- Gay-rights advocates who opposed California's Proposition 8 --- which officially designated marriage as an institution between a man and a woman --- circulated a Ban Divorce in California petition, which asserted that divorce among heterosexual couples was a greater threat to marriage than gay marriage. The petition's unidentified creator states that a government that prohibits gays and lesbians from marrying should also prohibit heterosexuals from leaving the marriage contract they entered. "Turnabout is fair play," the petition states.
- FunnyorDie.com featured a video, "Protect Marriage, Protect Children, Prohibit Divorce," that shows several people --- including some who are gay, such as Bryan Safi, of Current TV's "That's Gay" segments on "InfoMania" --- reciting a petition that states, ironically, "We will continue to celebrate marriage as the union of husband and wife, not as a relationship between 'Party A' and 'Party B.'" However, the video eventually reveals its core message, stating that the petition responds --- point by point --- to ProtectMarriage.com's core, anti-gay message, but replaces anti-gay sentences with anti-heterosexual divorce sentences. A woman says, at the video's end, of Proposition 8, which the anti-gay marriage site largely supported: "When it passed, you told a group of Americans they are second-class citizens."
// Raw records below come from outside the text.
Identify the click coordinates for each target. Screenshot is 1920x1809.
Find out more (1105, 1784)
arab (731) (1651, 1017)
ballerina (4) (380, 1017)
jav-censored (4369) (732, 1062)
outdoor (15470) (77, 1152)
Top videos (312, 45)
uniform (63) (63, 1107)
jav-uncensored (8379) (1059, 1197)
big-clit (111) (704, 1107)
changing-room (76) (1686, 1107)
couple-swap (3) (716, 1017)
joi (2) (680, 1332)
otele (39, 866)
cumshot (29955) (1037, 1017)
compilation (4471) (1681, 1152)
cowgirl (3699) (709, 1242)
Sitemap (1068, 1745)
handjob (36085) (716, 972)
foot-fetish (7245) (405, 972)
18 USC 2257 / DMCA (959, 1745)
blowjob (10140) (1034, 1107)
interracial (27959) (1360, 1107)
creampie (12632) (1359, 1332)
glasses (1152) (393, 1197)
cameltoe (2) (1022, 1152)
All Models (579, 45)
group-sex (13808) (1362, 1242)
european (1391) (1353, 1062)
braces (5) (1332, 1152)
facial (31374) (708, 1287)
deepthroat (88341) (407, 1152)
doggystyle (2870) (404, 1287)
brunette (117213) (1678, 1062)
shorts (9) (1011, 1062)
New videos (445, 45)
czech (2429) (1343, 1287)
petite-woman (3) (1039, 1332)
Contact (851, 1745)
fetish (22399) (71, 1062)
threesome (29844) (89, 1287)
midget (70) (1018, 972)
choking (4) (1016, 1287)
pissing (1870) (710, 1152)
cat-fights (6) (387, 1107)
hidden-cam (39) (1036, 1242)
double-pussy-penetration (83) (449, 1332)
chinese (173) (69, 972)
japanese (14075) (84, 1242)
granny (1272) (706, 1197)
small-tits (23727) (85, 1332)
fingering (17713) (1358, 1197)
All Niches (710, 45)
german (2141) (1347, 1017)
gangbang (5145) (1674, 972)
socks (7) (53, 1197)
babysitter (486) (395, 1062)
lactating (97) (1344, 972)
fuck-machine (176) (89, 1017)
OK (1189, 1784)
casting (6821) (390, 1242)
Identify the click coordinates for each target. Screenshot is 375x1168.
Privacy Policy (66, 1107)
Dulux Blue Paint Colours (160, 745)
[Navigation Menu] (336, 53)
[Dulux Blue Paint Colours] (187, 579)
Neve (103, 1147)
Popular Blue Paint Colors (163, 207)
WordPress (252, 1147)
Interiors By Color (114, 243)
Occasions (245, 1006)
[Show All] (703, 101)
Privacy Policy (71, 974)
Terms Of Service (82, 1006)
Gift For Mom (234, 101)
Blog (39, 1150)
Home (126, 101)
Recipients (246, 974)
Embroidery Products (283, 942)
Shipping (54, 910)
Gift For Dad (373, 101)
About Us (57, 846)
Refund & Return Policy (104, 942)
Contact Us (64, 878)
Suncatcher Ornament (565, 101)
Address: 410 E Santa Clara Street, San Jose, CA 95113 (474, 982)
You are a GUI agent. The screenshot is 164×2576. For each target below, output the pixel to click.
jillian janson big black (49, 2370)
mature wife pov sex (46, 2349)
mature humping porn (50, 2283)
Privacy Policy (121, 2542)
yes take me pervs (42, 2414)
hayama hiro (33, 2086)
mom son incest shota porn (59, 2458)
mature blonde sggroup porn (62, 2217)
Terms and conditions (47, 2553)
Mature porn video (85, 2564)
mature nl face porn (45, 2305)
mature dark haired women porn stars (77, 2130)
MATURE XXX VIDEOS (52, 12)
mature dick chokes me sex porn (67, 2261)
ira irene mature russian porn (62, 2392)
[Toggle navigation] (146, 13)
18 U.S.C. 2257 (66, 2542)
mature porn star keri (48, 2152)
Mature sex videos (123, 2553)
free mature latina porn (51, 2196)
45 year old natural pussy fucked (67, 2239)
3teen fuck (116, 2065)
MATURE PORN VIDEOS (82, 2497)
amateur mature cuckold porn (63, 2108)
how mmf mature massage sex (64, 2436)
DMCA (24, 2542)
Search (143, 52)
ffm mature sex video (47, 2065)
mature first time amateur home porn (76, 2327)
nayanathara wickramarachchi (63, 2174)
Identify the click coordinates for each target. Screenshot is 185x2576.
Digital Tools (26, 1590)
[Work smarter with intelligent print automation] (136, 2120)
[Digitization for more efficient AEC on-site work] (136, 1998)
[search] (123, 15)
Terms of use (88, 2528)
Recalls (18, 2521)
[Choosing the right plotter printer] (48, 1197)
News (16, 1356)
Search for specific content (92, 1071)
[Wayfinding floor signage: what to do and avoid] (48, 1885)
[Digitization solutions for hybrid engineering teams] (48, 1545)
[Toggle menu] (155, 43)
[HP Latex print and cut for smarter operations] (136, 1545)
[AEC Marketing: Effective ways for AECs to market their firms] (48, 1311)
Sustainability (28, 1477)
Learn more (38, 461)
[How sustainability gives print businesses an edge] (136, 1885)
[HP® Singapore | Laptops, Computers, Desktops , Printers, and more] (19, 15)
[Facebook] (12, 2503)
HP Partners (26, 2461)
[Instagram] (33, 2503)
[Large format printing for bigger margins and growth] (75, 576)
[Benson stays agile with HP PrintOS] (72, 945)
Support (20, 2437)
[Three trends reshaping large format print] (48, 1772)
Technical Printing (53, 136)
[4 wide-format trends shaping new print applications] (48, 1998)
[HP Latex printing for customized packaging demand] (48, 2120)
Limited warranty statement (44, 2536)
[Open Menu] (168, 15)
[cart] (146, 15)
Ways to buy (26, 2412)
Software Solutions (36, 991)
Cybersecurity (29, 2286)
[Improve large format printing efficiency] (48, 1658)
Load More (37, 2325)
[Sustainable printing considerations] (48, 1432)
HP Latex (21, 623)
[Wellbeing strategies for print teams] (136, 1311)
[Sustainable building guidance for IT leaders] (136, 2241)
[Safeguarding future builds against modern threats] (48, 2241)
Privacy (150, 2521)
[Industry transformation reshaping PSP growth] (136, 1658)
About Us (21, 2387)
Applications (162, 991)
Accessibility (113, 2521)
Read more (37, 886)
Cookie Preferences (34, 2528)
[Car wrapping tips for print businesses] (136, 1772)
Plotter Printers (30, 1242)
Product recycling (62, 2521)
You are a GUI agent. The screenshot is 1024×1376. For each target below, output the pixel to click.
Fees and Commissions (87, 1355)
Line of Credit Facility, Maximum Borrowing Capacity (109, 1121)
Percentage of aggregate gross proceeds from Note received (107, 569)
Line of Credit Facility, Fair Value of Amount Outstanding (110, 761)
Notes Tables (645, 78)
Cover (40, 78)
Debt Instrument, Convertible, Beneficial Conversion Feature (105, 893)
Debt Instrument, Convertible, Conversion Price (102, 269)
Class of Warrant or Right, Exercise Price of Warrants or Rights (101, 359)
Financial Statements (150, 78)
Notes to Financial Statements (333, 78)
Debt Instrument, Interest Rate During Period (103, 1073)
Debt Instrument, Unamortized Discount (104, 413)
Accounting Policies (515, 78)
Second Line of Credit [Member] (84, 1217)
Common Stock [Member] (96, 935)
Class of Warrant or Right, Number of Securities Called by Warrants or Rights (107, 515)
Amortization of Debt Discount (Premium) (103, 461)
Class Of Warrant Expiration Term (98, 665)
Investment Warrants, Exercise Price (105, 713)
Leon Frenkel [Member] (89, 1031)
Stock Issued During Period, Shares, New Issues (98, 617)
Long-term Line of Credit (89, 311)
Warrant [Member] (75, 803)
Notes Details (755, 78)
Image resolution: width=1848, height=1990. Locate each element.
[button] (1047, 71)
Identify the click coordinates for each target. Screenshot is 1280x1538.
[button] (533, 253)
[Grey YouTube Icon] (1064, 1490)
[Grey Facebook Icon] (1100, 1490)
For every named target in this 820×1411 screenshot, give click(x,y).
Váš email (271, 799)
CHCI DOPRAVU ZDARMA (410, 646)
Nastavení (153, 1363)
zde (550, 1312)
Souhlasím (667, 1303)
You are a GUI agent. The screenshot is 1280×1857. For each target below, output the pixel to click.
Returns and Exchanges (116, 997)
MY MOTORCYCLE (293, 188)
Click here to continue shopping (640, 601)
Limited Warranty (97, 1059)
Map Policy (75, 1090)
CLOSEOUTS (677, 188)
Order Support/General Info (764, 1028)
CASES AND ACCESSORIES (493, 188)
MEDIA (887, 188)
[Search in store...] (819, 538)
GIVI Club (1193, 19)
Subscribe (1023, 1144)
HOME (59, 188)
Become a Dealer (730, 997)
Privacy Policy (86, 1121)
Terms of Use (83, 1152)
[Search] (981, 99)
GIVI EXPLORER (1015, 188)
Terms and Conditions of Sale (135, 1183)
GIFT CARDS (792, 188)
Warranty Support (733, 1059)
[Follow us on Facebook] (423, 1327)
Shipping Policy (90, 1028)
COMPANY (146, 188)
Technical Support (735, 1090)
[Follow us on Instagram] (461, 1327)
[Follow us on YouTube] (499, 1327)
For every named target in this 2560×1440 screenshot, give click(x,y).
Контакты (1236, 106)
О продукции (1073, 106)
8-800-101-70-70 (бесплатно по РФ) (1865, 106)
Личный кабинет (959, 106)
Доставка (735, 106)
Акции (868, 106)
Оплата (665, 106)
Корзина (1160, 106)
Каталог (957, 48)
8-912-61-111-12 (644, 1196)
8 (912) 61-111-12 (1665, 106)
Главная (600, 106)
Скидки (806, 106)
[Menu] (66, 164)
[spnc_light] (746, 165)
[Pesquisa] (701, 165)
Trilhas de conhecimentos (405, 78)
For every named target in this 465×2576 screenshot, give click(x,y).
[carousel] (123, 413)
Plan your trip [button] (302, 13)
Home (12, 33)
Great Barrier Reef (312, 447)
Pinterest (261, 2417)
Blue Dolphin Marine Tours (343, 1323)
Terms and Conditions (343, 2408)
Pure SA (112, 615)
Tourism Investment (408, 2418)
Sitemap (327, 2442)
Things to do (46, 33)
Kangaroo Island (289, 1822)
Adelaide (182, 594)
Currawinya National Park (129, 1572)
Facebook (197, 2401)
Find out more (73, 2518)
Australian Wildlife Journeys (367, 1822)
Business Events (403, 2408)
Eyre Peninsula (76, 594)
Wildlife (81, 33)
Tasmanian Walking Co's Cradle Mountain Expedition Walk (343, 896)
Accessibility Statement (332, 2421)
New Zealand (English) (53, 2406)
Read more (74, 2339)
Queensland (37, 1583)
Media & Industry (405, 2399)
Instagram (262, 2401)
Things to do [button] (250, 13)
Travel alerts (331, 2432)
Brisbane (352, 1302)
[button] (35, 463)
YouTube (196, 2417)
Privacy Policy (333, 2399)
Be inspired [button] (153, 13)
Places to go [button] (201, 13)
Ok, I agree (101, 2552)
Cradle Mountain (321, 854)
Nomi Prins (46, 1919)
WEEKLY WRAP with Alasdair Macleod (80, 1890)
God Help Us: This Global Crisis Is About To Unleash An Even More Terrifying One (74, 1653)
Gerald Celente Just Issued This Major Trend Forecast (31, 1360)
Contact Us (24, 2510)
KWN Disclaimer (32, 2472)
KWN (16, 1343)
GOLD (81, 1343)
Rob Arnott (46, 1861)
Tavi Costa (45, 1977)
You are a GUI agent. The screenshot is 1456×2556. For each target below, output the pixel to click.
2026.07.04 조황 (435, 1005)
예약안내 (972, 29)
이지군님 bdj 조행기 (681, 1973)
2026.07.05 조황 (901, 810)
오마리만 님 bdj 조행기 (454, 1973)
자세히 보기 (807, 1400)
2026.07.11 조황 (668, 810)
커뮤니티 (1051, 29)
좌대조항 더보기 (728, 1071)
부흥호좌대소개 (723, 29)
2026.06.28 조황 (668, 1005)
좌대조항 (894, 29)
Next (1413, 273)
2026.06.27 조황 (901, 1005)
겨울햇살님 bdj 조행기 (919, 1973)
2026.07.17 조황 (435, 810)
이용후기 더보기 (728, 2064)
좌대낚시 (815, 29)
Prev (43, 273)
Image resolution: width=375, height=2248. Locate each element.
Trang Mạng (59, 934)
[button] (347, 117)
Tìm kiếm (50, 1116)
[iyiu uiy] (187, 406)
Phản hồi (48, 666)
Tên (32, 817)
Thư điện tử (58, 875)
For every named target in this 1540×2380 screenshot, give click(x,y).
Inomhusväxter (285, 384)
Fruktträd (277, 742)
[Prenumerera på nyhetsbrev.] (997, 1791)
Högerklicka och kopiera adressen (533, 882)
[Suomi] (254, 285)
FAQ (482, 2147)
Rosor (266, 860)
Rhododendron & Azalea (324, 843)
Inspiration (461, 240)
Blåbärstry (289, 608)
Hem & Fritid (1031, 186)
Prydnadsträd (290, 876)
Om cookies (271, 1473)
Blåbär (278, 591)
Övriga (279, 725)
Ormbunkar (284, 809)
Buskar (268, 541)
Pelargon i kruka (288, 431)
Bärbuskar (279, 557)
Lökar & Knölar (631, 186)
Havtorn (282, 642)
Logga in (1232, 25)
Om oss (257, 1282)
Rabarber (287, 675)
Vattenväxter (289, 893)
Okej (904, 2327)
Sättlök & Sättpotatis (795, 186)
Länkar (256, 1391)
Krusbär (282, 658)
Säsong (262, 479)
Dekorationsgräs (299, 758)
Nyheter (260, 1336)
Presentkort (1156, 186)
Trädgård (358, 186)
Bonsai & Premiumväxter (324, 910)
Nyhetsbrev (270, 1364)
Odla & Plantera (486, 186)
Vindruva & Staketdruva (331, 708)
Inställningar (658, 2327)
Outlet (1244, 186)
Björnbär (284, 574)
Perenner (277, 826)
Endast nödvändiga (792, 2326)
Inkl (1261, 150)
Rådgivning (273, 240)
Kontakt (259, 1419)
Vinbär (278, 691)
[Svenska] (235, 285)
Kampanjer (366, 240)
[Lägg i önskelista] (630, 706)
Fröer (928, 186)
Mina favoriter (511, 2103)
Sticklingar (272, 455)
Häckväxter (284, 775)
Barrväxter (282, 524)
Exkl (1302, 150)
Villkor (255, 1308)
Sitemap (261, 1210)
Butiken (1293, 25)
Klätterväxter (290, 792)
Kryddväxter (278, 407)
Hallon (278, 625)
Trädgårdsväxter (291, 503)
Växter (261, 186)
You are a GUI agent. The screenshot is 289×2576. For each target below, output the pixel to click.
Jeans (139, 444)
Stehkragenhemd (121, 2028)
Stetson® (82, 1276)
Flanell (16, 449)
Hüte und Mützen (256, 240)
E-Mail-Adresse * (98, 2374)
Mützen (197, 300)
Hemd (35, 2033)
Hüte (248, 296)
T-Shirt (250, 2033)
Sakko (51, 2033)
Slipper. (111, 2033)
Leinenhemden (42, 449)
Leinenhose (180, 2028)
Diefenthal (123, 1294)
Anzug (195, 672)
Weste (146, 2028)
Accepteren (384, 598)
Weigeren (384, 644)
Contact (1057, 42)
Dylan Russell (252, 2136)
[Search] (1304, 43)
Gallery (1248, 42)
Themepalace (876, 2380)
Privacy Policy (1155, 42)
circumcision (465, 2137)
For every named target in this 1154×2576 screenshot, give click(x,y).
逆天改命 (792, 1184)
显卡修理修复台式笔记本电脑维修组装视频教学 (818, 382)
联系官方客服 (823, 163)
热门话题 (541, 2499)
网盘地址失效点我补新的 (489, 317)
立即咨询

- In 2009, California resident John Marcotte aimed to affect change in the divorce-ban movement --- starting with a rally that attracted 50 people; building to a Facebook following that had more than 11,000 fans; and aiming, ultimately, to collect just under 700,000 signatures necessary to put a constitutional amendment prohibiting divorce on the agenda. Marcotte focused these efforts in the 2012 California Marriage Protection Act, a website devoted to divorce prohibition that includes several petition types and merchandise like T-shirts spreading the message.
- None of the United States bans divorce, and just a few countries, including the Philippines and Malta, do. Despite the satirical efforts of some gay-right advocates --- and in Marcotte's case, the borderline serious push for a ban --- a prohibition of marriage dissolution is unlikely.